The tournament will pit 12 of the top TPL players in an elimination contest to determine the champion.

The title winner will have his or her name engraved on a 12-inch steel ball, a traveling trophy to be awarded every year.

"That's going to be like the Stanley Cup of pinball," said Wayne Saeger, who organized the event. "Well, the Stanley Cup of Tucson."

The interest in pinball waned in the past decades as the number of places to play dropped, as arcades closed their doors nationwide, the victims of home computer games.

Now, as with many things nostalgic, pinball is gathering steam.

"It's a slow growth, but it's a steady growth," Saeger said.

There is an new arcade devoted to pinball on Fourth Avenue and two others planned for downtown Tucson in the next year.

Saeger has seen his league membership jump to 29, including three women.

18-year-old Stephanie Ambrose is one of those.
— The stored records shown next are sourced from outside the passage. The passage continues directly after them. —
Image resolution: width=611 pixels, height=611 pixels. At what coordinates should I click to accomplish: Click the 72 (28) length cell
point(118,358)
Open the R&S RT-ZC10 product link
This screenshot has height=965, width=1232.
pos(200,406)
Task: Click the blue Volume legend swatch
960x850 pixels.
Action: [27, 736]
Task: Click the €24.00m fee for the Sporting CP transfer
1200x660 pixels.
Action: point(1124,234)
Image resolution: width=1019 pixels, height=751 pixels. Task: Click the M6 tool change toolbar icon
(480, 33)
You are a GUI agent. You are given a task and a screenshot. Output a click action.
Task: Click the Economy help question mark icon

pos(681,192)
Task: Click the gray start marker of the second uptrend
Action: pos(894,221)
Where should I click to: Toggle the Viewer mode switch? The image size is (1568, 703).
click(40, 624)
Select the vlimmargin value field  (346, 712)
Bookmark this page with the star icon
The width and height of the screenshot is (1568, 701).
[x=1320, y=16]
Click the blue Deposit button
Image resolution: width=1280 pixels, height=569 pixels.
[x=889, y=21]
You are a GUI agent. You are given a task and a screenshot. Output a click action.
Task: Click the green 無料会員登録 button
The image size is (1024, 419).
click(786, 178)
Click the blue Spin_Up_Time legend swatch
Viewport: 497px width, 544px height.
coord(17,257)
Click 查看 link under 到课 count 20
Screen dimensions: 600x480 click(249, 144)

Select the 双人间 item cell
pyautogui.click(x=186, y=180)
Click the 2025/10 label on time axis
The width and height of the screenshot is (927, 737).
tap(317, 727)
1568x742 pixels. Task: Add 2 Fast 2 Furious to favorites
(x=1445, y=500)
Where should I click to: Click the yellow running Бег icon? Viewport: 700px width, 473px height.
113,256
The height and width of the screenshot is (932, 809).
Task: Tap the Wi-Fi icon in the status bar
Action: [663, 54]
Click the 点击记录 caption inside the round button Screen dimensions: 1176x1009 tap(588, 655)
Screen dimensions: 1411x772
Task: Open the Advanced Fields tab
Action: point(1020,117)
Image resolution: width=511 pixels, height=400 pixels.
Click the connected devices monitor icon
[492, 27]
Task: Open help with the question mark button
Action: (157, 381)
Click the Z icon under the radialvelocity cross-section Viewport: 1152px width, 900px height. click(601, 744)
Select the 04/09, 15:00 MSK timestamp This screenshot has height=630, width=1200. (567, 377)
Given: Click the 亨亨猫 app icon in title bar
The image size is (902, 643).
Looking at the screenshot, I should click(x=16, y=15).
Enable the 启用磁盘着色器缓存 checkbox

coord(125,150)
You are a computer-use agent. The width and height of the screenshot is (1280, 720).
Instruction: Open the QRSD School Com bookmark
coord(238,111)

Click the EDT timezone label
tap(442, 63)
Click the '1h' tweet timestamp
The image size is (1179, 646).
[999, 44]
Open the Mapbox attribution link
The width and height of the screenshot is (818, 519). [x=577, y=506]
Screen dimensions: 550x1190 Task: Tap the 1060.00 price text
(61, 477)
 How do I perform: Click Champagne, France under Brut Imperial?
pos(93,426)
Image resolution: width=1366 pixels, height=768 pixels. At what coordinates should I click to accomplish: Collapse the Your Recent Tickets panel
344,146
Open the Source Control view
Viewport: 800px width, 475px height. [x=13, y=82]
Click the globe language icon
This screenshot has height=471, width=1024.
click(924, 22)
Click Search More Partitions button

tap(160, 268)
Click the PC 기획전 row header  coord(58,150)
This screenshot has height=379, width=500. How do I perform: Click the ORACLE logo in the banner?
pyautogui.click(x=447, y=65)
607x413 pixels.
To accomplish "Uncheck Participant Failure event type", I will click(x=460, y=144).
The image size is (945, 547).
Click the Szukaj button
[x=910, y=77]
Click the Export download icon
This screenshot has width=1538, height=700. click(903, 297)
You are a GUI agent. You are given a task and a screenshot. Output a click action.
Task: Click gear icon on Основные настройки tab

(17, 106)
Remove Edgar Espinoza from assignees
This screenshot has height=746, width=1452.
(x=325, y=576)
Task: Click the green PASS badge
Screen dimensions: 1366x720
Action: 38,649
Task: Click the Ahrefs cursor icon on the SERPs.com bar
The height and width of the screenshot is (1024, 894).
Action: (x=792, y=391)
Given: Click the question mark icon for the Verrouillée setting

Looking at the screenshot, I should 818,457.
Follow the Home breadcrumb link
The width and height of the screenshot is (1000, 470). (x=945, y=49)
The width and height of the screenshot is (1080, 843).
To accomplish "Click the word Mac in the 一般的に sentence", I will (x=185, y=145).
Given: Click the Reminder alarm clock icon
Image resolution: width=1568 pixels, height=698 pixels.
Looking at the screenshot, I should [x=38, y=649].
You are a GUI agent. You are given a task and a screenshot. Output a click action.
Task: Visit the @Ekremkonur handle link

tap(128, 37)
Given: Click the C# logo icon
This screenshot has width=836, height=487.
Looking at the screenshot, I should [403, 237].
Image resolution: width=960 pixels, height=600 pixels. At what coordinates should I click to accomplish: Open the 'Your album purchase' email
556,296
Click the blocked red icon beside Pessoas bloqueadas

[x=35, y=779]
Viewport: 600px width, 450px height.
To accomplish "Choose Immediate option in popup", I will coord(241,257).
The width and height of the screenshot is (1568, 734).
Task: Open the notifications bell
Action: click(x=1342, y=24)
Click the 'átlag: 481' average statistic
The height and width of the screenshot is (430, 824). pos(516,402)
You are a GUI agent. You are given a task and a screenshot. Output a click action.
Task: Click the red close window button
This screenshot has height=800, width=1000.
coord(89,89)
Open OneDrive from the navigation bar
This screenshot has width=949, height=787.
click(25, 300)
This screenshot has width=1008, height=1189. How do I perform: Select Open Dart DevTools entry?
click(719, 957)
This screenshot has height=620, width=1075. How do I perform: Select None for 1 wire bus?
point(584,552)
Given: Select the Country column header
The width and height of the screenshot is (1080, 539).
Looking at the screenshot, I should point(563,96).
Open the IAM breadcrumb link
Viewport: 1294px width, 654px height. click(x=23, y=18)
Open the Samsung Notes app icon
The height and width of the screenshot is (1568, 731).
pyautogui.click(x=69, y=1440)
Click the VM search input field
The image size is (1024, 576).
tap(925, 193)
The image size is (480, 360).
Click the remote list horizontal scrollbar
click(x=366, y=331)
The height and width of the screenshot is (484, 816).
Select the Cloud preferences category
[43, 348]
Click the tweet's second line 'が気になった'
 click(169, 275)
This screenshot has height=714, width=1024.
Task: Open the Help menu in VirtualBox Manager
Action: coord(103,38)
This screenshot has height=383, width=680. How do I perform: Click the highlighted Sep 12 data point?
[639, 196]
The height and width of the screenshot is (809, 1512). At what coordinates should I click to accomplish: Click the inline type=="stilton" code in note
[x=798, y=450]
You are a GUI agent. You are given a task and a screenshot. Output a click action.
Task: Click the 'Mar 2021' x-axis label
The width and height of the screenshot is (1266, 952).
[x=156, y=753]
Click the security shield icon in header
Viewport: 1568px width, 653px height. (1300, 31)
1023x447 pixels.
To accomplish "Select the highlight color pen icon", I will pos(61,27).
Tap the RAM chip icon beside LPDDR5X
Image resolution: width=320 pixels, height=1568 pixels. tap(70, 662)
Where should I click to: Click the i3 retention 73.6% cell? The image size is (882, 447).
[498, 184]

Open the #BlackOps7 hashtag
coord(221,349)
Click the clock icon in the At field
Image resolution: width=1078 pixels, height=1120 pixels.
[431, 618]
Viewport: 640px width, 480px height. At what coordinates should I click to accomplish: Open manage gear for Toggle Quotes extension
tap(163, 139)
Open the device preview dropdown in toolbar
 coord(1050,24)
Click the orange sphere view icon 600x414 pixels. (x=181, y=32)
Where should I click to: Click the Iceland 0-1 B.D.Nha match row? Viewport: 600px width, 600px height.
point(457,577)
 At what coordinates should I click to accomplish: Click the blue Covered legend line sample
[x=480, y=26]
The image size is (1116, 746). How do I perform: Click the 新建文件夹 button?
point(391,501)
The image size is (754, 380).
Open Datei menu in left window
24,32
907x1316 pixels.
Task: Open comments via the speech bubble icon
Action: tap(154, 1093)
"Most girls think it's a guy thing, you know, just let the guys do it," she said. "I'm like no, I'm going to play pinball because it's fun."

Saeger formed the league four years ago because several players tired of having to drive to Phoenix or Mesa to participate in tournaments.

The pinball machines they use in Tucson were generally built before 1990s, some as early as the late 1970s.

While there is a difference in the on-screen experience, one thing remains the same: the steel ball which is 1 1/16 inch in diameter and weighs 2.78 ounces.

The ball so far can't be replicated digitally, which gives it its instinctive style.

The sounds, lights and flippers, which were invented in 1957, make it different than on-screen games which have become popular with so many younger audiences.

But it's thought, with renewed interest in the games and its unique style, it will continue to grow.

"This is not meant to be a boring library experience," Saeger said. "Pinball is more than just this game, this machine, this tournament. It's about the social gathering."